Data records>
· · ·

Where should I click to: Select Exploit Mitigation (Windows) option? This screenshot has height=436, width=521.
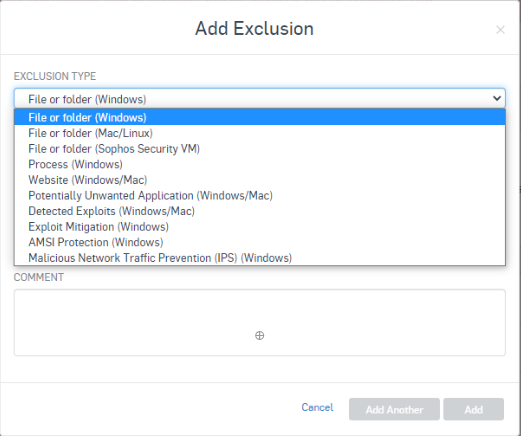(260, 227)
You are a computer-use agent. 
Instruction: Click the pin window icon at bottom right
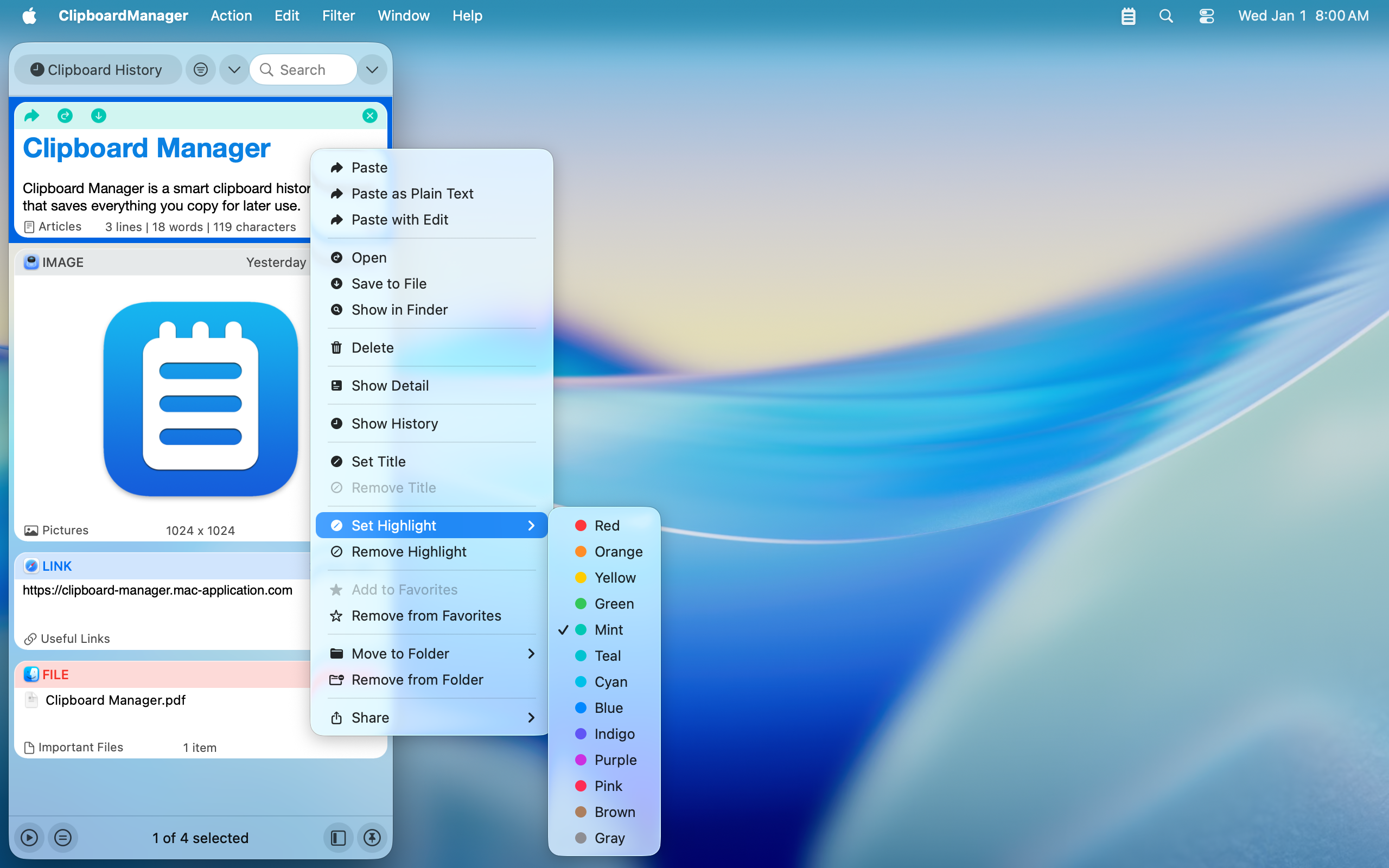(x=372, y=838)
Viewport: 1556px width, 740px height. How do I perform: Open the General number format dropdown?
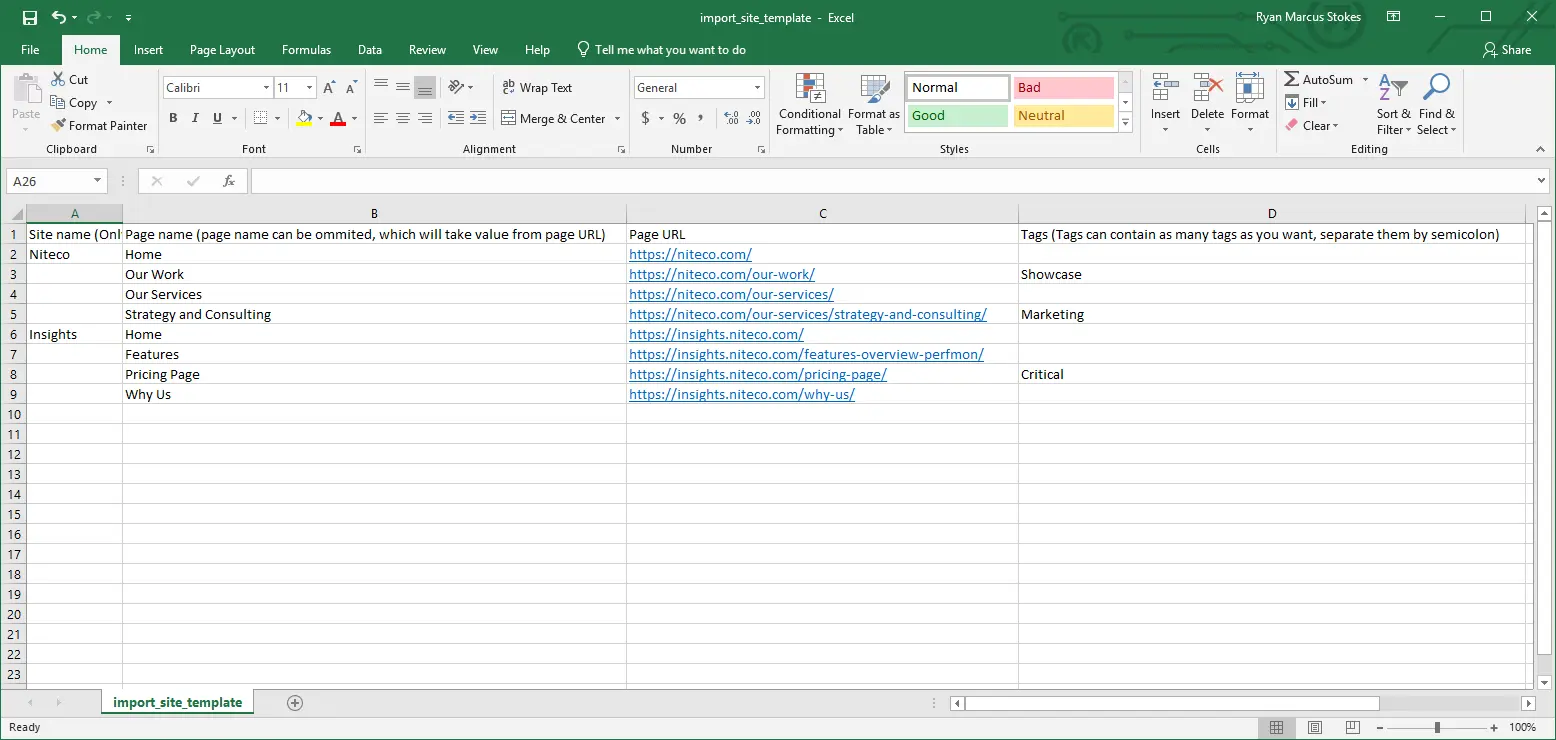757,88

· · ·

EXERCISE>
From the data above, pick out and copy every line that contains the word "height".

EXERCISE RESPONSE>
Where should I click to: Select Exploit Mitigation (Windows) option? This screenshot has height=436, width=521.
Viewport: 1556px width, 740px height. How do I perform: Open the General number format dropdown?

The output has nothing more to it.